[TASK DESCRIPTION] Repeat exactly the stretch of lines that starts with the one containing "The width and" and ends with the last line of the material. Leave out pictures.

[SOURCE MATERIAL]
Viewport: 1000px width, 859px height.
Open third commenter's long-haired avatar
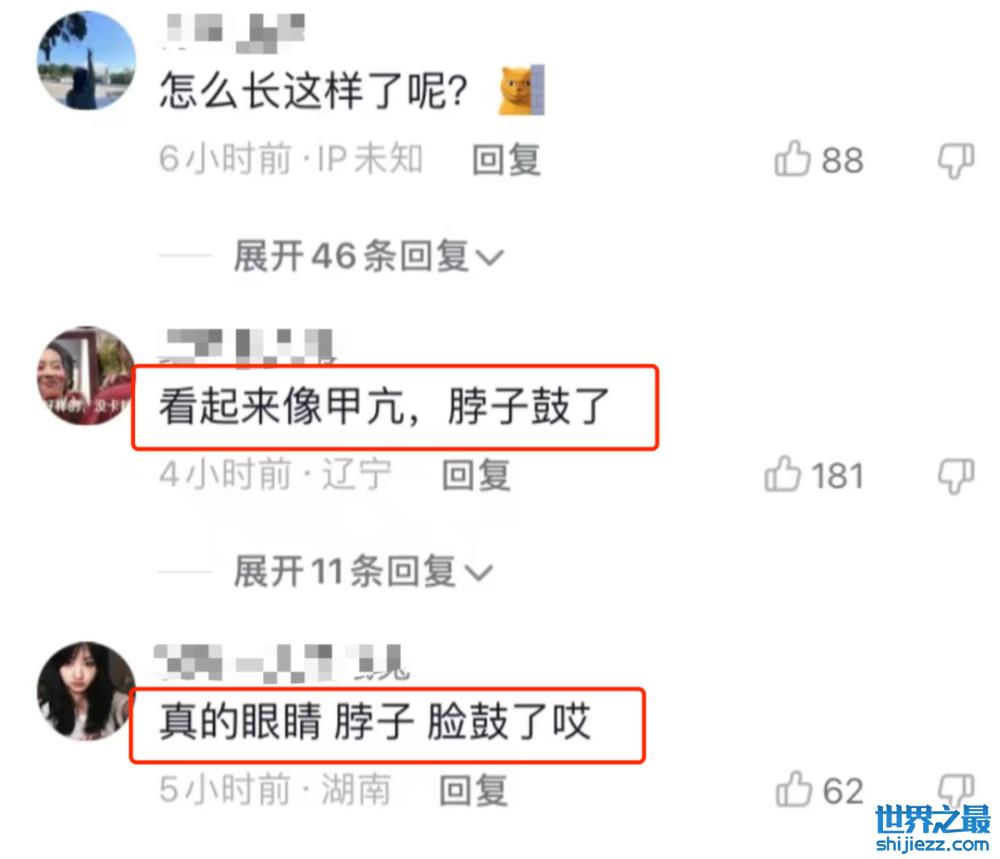pyautogui.click(x=87, y=691)
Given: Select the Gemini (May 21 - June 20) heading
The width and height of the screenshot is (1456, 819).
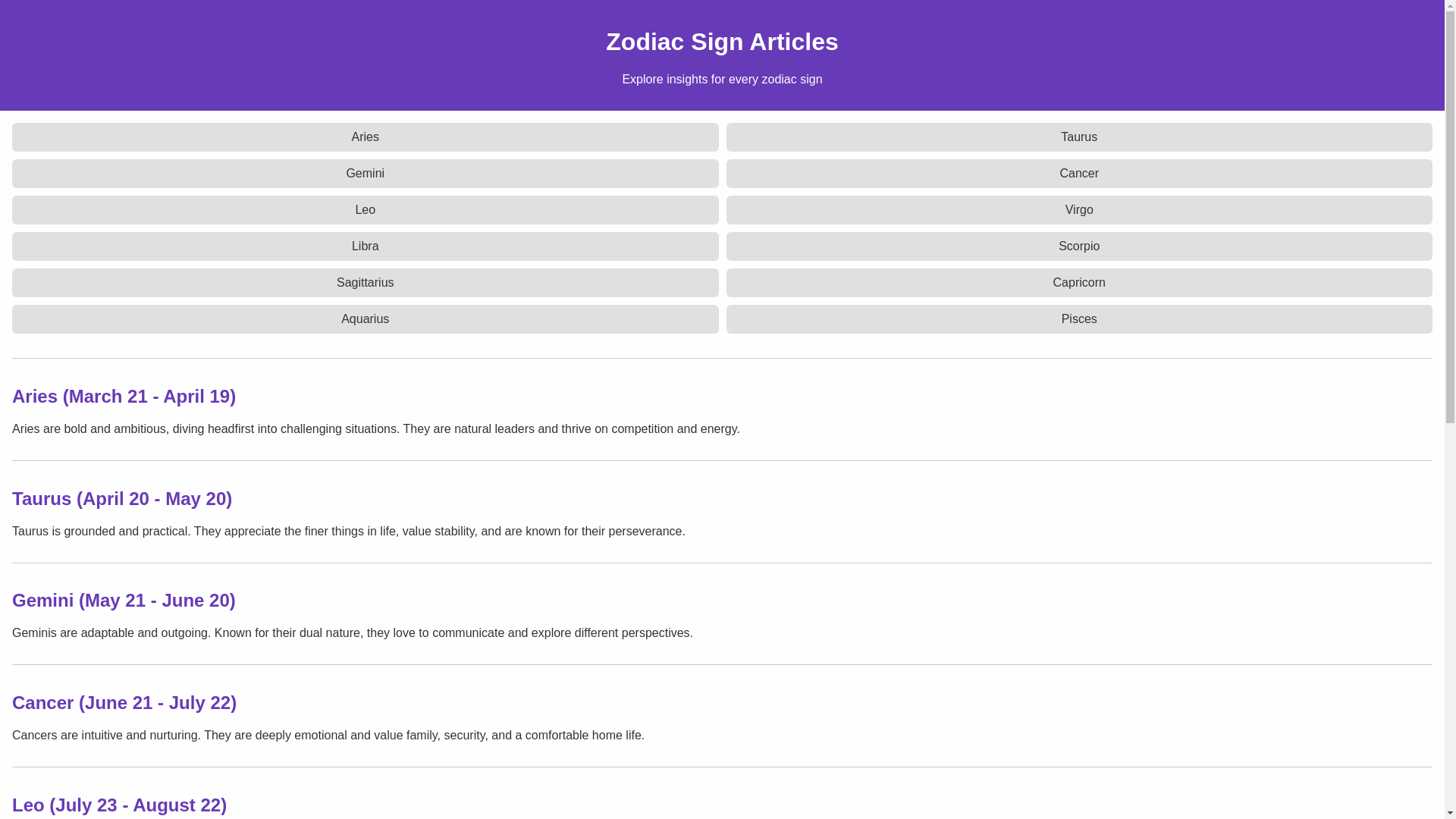Looking at the screenshot, I should [x=124, y=601].
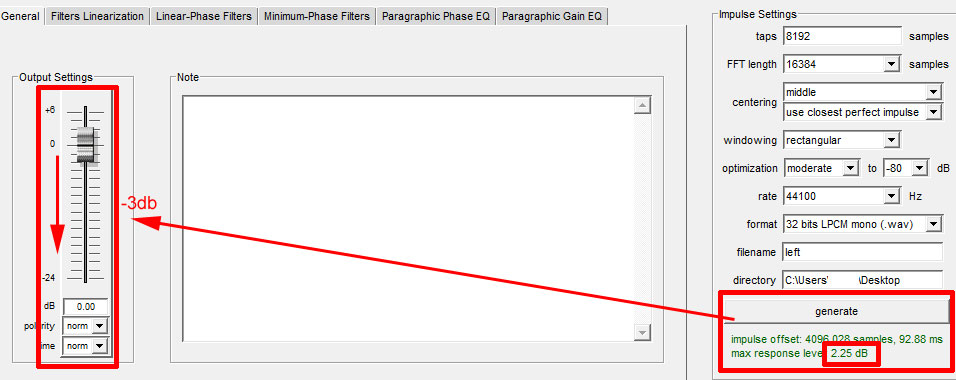Click the taps input field
The height and width of the screenshot is (380, 956).
(x=842, y=36)
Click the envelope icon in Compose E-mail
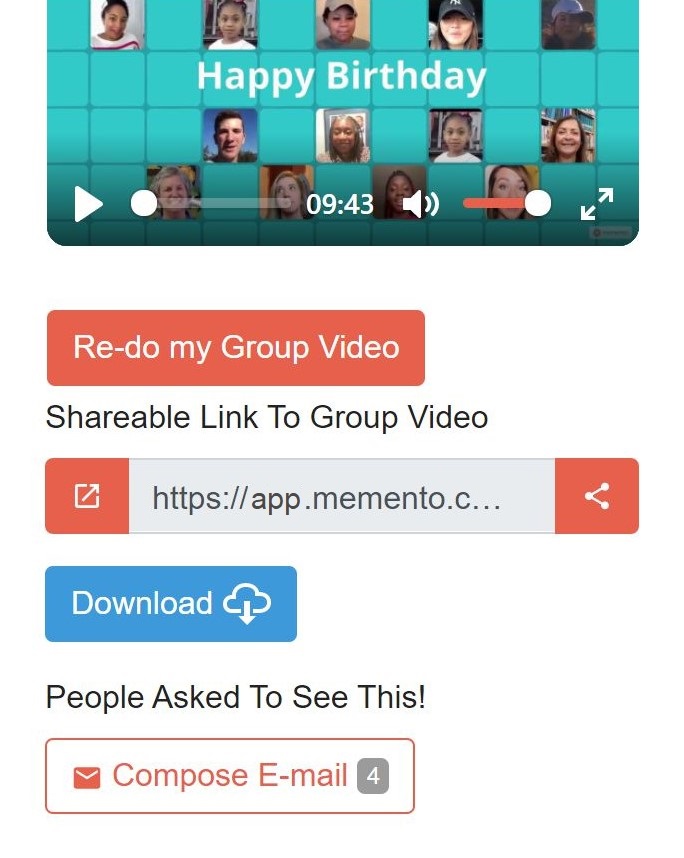The image size is (684, 858). [87, 778]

[SOLUTION TO THIS TASK]
The width and height of the screenshot is (1456, 819).
Looking at the screenshot, I should [x=124, y=601].
Click the taps input field
The height and width of the screenshot is (380, 956).
(x=842, y=36)
Click the envelope icon in Compose E-mail
The image size is (684, 858). [87, 778]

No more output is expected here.